*WHAT THE TASK REQUIRES*. The entries shown below should be output exactly as they appear.
SOURCE MATERIAL: Begin
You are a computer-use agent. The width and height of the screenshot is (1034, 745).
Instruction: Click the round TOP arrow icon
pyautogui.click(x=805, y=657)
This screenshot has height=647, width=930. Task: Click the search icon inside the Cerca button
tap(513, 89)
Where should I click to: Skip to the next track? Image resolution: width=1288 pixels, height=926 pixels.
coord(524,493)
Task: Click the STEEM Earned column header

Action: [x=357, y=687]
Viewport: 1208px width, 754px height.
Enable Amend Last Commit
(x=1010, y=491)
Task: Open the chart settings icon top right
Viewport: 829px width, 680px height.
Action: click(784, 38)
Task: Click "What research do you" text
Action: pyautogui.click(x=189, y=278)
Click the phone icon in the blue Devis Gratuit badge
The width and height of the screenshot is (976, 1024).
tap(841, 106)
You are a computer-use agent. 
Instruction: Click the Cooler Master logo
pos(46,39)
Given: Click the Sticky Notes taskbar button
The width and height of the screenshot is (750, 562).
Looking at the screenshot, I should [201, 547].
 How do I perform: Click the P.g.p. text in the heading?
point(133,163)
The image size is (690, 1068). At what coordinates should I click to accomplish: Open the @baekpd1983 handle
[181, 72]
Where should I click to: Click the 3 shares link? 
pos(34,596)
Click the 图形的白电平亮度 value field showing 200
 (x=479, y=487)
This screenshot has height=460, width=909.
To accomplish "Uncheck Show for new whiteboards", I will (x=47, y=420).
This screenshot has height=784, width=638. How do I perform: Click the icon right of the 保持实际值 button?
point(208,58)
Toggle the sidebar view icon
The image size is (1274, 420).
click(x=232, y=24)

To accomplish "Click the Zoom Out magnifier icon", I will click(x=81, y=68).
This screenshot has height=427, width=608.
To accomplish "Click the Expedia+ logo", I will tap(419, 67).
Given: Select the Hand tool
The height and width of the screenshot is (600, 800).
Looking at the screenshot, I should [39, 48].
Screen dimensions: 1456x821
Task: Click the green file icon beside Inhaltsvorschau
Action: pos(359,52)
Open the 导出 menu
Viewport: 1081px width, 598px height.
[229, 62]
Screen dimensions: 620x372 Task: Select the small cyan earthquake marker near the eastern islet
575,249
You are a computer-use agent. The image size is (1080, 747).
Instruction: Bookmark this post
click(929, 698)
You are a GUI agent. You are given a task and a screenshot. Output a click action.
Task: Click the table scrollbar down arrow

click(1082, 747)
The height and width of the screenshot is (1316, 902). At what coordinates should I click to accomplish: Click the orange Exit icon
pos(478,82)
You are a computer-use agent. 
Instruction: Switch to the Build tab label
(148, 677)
SOURCE MATERIAL: End
*TASK OUTPUT*.
You are a computer-use agent. The width and height of the screenshot is (1034, 745).
Instruction: Click the round TOP arrow icon
pyautogui.click(x=805, y=657)
This screenshot has height=647, width=930. Task: Click the search icon inside the Cerca button
tap(513, 89)
Where should I click to: Skip to the next track? Image resolution: width=1288 pixels, height=926 pixels.
coord(524,493)
Task: Click the STEEM Earned column header

Action: [x=357, y=687]
Viewport: 1208px width, 754px height.
Enable Amend Last Commit
(x=1010, y=491)
Task: Open the chart settings icon top right
Viewport: 829px width, 680px height.
Action: click(784, 38)
Task: Click "What research do you" text
Action: pyautogui.click(x=189, y=278)
Click the phone icon in the blue Devis Gratuit badge
The width and height of the screenshot is (976, 1024).
tap(841, 106)
You are a computer-use agent. 
Instruction: Click the Cooler Master logo
pos(46,39)
Given: Click the Sticky Notes taskbar button
The width and height of the screenshot is (750, 562).
Looking at the screenshot, I should [201, 547].
 How do I perform: Click the P.g.p. text in the heading?
point(133,163)
The image size is (690, 1068). At what coordinates should I click to accomplish: Open the @baekpd1983 handle
[181, 72]
Where should I click to: Click the 3 shares link? 
pos(34,596)
Click the 图形的白电平亮度 value field showing 200
 (x=479, y=487)
This screenshot has height=460, width=909.
To accomplish "Uncheck Show for new whiteboards", I will (x=47, y=420).
This screenshot has height=784, width=638. How do I perform: Click the icon right of the 保持实际值 button?
point(208,58)
Toggle the sidebar view icon
The image size is (1274, 420).
click(x=232, y=24)

To accomplish "Click the Zoom Out magnifier icon", I will click(x=81, y=68).
This screenshot has height=427, width=608.
To accomplish "Click the Expedia+ logo", I will tap(419, 67).
Given: Select the Hand tool
The height and width of the screenshot is (600, 800).
Looking at the screenshot, I should [39, 48].
Screen dimensions: 1456x821
Task: Click the green file icon beside Inhaltsvorschau
Action: pos(359,52)
Open the 导出 menu
Viewport: 1081px width, 598px height.
[229, 62]
Screen dimensions: 620x372 Task: Select the small cyan earthquake marker near the eastern islet
575,249
You are a computer-use agent. The image size is (1080, 747).
Instruction: Bookmark this post
click(929, 698)
You are a GUI agent. You are given a task and a screenshot. Output a click action.
Task: Click the table scrollbar down arrow

click(1082, 747)
The height and width of the screenshot is (1316, 902). At what coordinates should I click to accomplish: Click the orange Exit icon
pos(478,82)
You are a computer-use agent. 
Instruction: Switch to the Build tab label
(148, 677)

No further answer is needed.